• DIRECTIONS FOR THIS TASK
Write out all the records exactly, and keep any images out.

Stored data entries
•••••
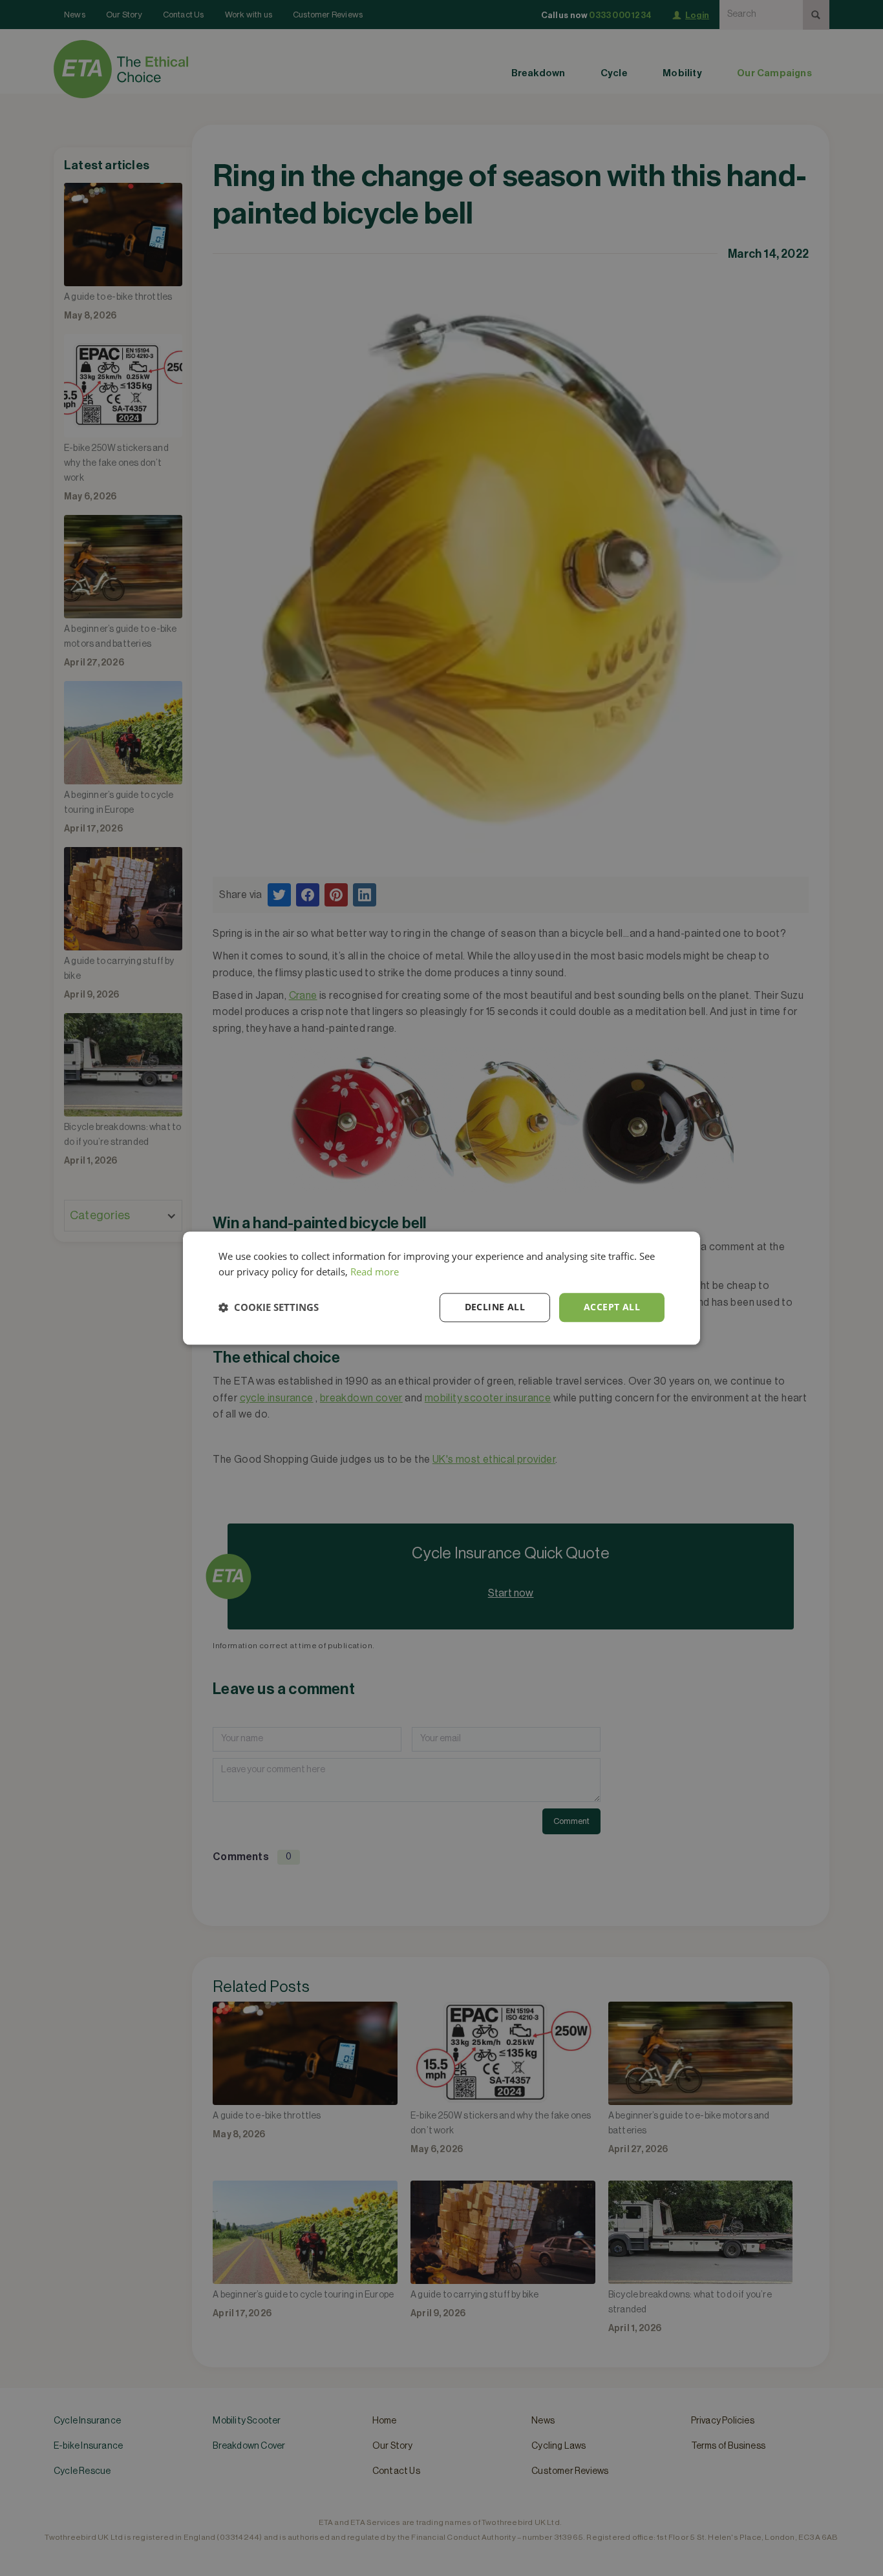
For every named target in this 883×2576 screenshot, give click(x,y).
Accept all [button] (612, 1307)
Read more (374, 1272)
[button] (268, 1308)
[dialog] (441, 1288)
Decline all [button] (495, 1307)
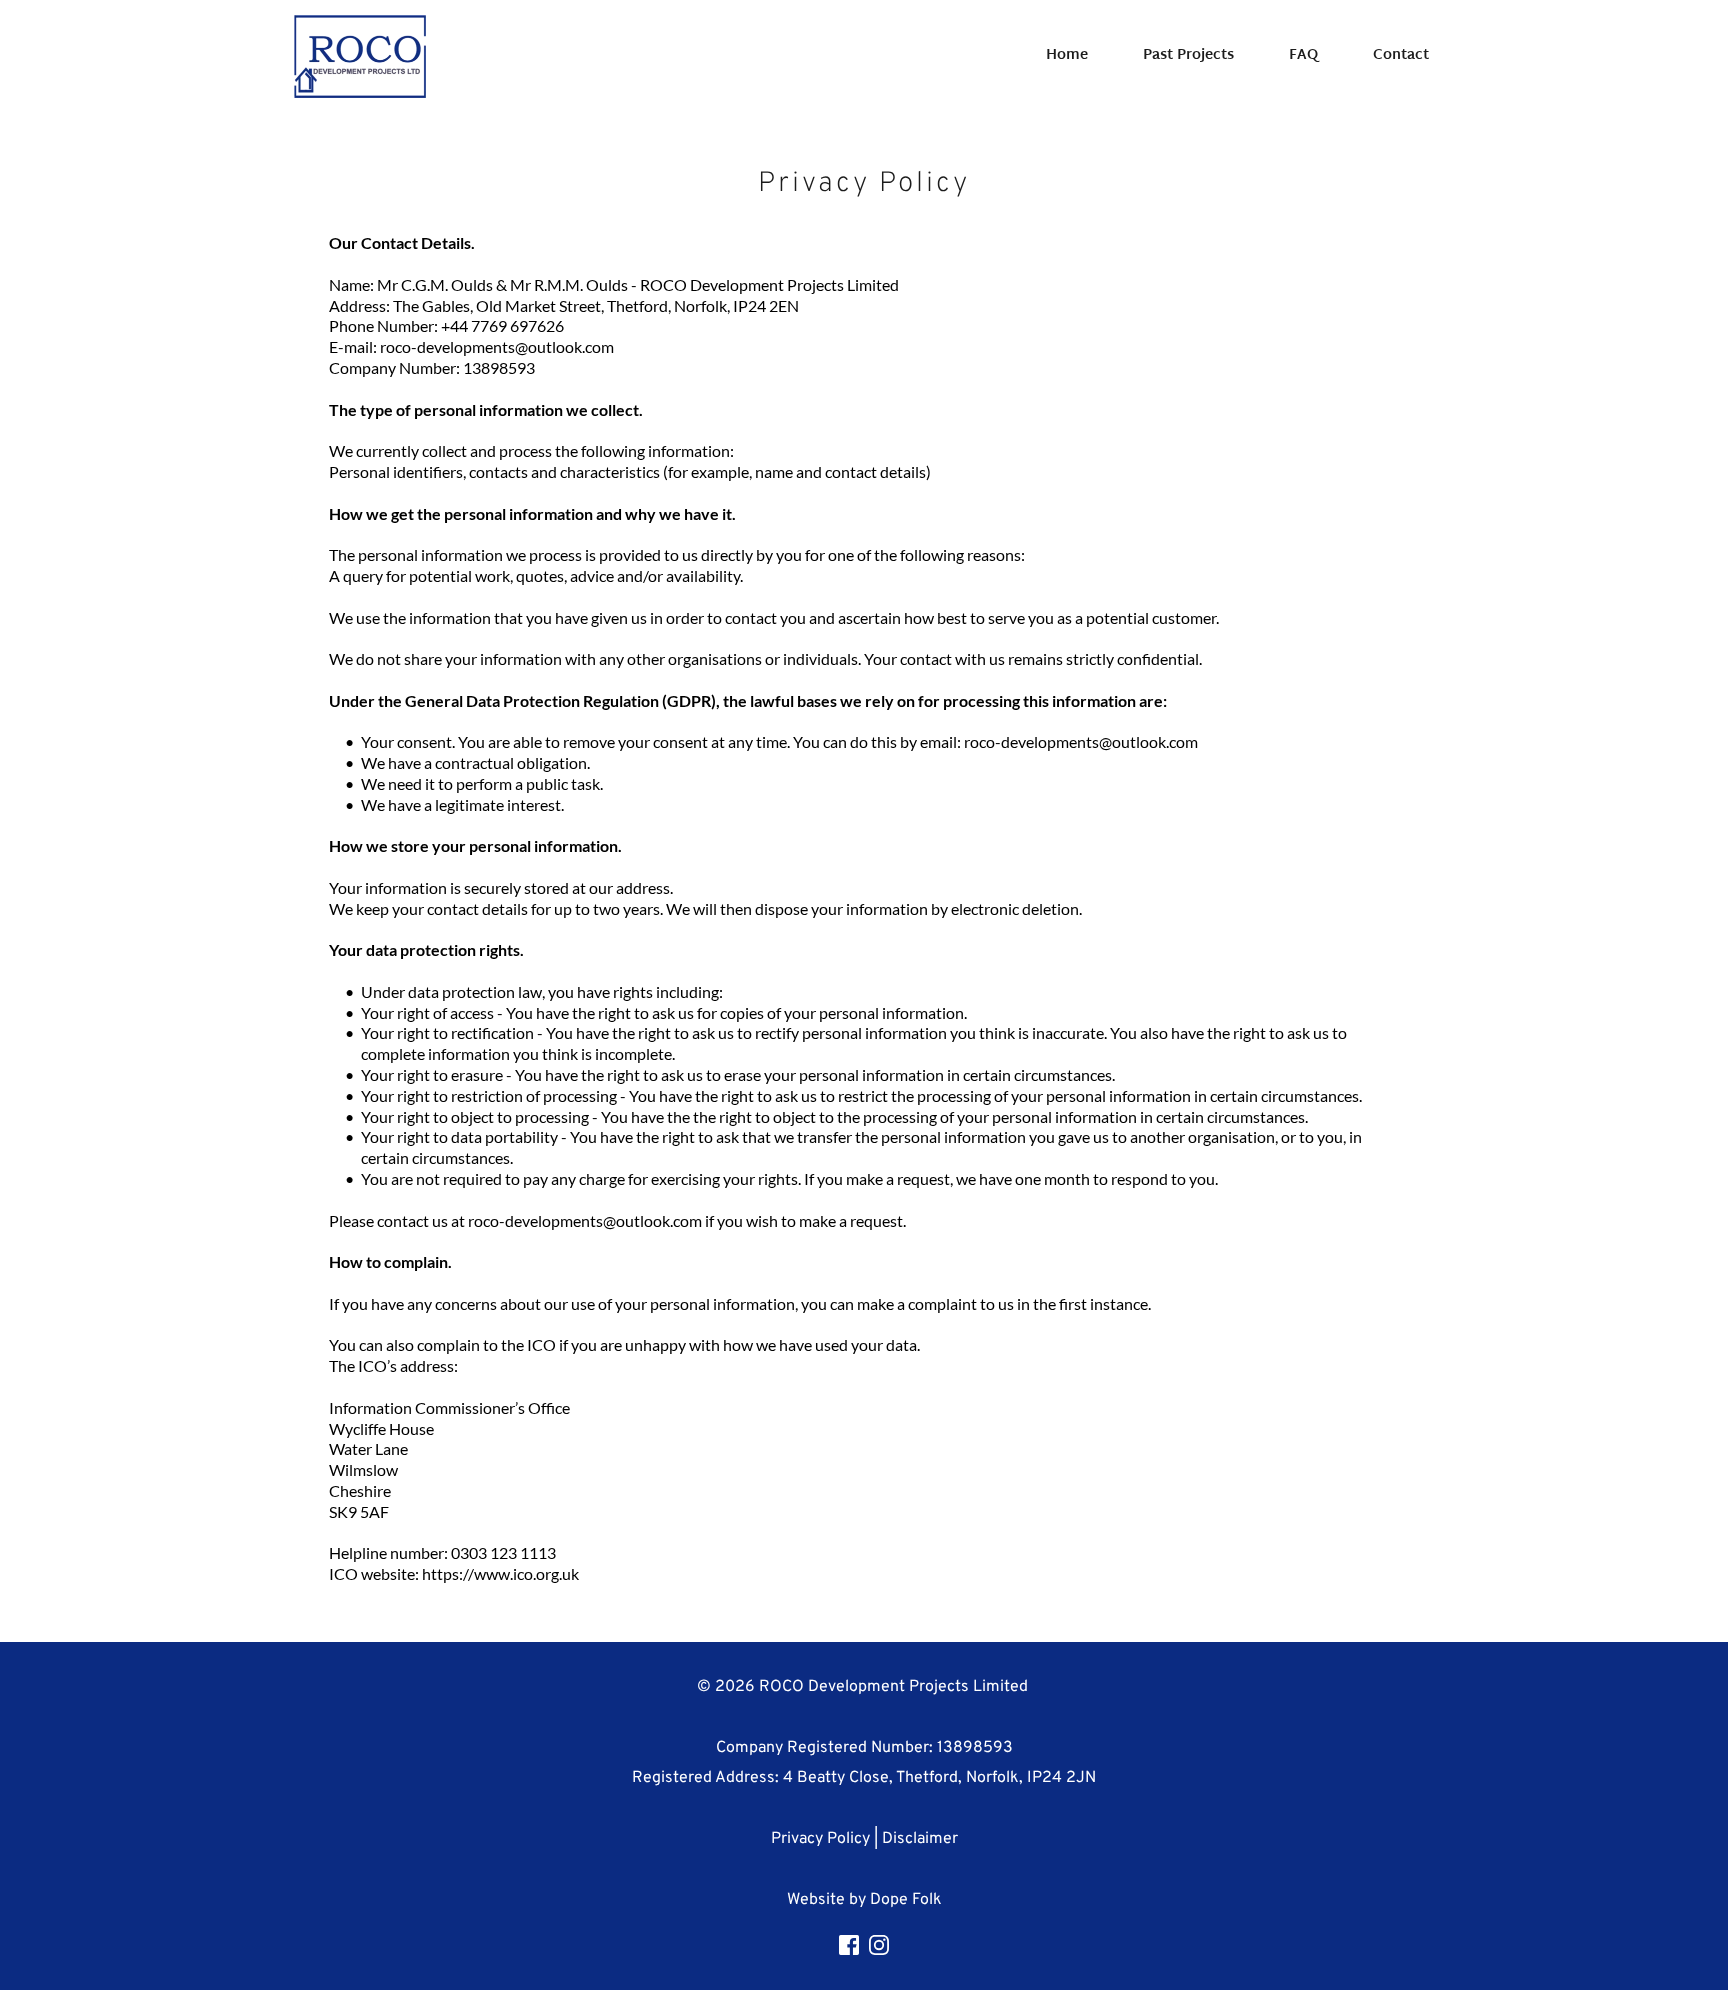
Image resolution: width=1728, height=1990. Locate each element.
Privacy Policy (820, 1839)
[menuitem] (1067, 56)
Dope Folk (906, 1900)
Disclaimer (920, 1839)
•••••
• ANSWER TO THIS PROBLEM
For every named target in this 883×2576 screenshot, give click(x,y).
Accept all [button] (612, 1307)
Read more (374, 1272)
[button] (268, 1308)
[dialog] (441, 1288)
Decline all [button] (495, 1307)
Image resolution: width=1728, height=1990. Locate each element.
Privacy Policy (820, 1839)
[menuitem] (1067, 56)
Dope Folk (906, 1900)
Disclaimer (920, 1839)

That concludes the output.